_GOAL OF THE EXERCISE_
A word-for-word repeat of the records below is what this calls for.

_INPUT_
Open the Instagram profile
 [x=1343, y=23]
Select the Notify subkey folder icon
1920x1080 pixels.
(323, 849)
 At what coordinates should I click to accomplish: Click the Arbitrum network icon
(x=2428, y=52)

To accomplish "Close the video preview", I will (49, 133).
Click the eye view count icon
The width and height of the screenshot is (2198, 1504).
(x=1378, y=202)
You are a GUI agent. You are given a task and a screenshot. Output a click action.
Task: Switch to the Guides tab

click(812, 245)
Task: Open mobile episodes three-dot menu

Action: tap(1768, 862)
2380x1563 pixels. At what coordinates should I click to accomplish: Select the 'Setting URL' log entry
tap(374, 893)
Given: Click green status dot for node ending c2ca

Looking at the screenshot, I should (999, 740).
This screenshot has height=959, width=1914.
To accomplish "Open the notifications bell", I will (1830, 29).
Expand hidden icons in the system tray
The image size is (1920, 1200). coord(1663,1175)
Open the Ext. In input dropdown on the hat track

_RESULT OF THE EXERCISE_
Open the Instagram profile
 [x=1343, y=23]
Select the Notify subkey folder icon
1920x1080 pixels.
(323, 849)
 At what coordinates should I click to accomplish: Click the Arbitrum network icon
(x=2428, y=52)

To accomplish "Close the video preview", I will (49, 133).
Click the eye view count icon
The width and height of the screenshot is (2198, 1504).
(x=1378, y=202)
You are a GUI agent. You are given a task and a screenshot. Output a click action.
Task: Switch to the Guides tab

click(812, 245)
Task: Open mobile episodes three-dot menu

Action: tap(1768, 862)
2380x1563 pixels. At what coordinates should I click to accomplish: Select the 'Setting URL' log entry
tap(374, 893)
Given: Click green status dot for node ending c2ca

Looking at the screenshot, I should (999, 740).
This screenshot has height=959, width=1914.
To accomplish "Open the notifications bell", I will (1830, 29).
Expand hidden icons in the system tray
The image size is (1920, 1200). coord(1663,1175)
Open the Ext. In input dropdown on the hat track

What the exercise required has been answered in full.